There are so many. People will tell me they’ve had five pairs of those shoes, or that they got laid for the first time wearing those shoes. Everything you can think of. It’s wild.

It’s rare that you’ll see someone have a two-decade-long partnership with a brand. What makes Vans such a special company for you?

They support good skateboarding. They always have, and they didn’t get in the middle of it. They allowed me to be what I wanted to be as a professional skateboarder, and they supported it without setting up too many roadblocks. I mean, granted, it’s a big business. There are moments where it’s easier, and there are times when it’s difficult because employees come and go. But, in all honesty, the whole way through, Vans, as a brand, has always supported our industry and the youth culture that surrounds it. They’ve sponsored amateur contests, pro contests, supported all their riders’ personal projects, and a lot of times, it was for nothing in return. I think what’s special about Vans is that the brand listens to its athletes, and it was clever enough to know when to get out of the way and let the culture do its thing.

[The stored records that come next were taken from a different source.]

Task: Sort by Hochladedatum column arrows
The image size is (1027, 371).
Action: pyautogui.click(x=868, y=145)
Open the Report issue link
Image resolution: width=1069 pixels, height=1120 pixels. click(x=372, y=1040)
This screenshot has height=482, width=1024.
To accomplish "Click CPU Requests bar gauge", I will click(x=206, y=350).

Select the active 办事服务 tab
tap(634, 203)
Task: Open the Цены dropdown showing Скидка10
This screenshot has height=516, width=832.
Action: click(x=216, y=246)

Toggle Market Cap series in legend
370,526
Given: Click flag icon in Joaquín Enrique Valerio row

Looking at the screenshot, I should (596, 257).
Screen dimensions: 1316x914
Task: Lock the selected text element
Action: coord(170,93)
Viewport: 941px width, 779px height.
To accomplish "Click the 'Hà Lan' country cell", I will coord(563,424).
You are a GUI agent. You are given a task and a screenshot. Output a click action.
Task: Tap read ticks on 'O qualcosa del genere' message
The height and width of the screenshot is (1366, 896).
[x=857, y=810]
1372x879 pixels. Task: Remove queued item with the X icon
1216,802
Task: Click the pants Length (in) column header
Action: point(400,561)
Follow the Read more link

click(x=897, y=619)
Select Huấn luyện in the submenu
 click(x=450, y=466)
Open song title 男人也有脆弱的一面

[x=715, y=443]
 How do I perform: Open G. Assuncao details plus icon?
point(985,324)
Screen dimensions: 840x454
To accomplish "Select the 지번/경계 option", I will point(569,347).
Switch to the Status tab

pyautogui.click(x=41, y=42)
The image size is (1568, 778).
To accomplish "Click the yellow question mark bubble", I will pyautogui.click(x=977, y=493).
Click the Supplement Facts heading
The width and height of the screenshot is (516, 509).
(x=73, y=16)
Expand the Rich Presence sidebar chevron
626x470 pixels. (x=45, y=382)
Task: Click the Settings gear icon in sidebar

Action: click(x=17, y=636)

Now more than 20 years in, how do you continue to innovate the skating footwear space? Do you find it harder to do that now than it was back then?

That’s not for me to decide. That’s for the future to decide. Right. When I was creating signature product for Vans, the style of skating was much different than it was today. So instead of someone going off of a 10-foot wall, they’re now going off of 30-foot walls, 100-foot staircases, and so on. They need product for that. So the product needs to keep up with what the kids need to be able to push it to the next chapter. I look forward to seeing what that looks like, but the DNA is already written. So if the next generation of skating shoes has those foundational elements in there, it will win.

What does the future hold for you?

Getting gnarly on the skateboard. I love my skating more than ever. I’m in the best shape of my life. That’s all as long as I can stay fit and not break my body up, which is a natural part of being a street skateboarder. There’s a physicality to it that your average person will never understand. In fact, almost every person will never understand what it’s like to smash yourself up all the time. But, we love it, and we do it with a smile. If you do it your whole life, you have to stay healthy. You have to stay fit. You have to listen to your body. That’s what the future holds for me. I will try to stay in good shape so that I can skate my ass off. I will also try to be a good influence, and I’ll try to help others with what I’ve learned along the path.

Why are sneakers important to you?

As a skateboarder, sneakers are one of our tools. If we don’t have the right tools, we don’t do the right job. It’s a huge part of what I do. Honestly, I couldn’t do what I do without those elements there, and I think that illustrates how important they are. My clothes don’t matter that much. They don’t affect how I skate. I could go out right now, wearing a pair of shorts and a tank top, and skate the same way as I would in some cargoes and a hoodie or three jackets. It makes no difference. The shoes and the board are everything. That’s your control. That’s your soccer ball, your basketball, your baseball. It’s an element that you have to have. So, sneakers are everything.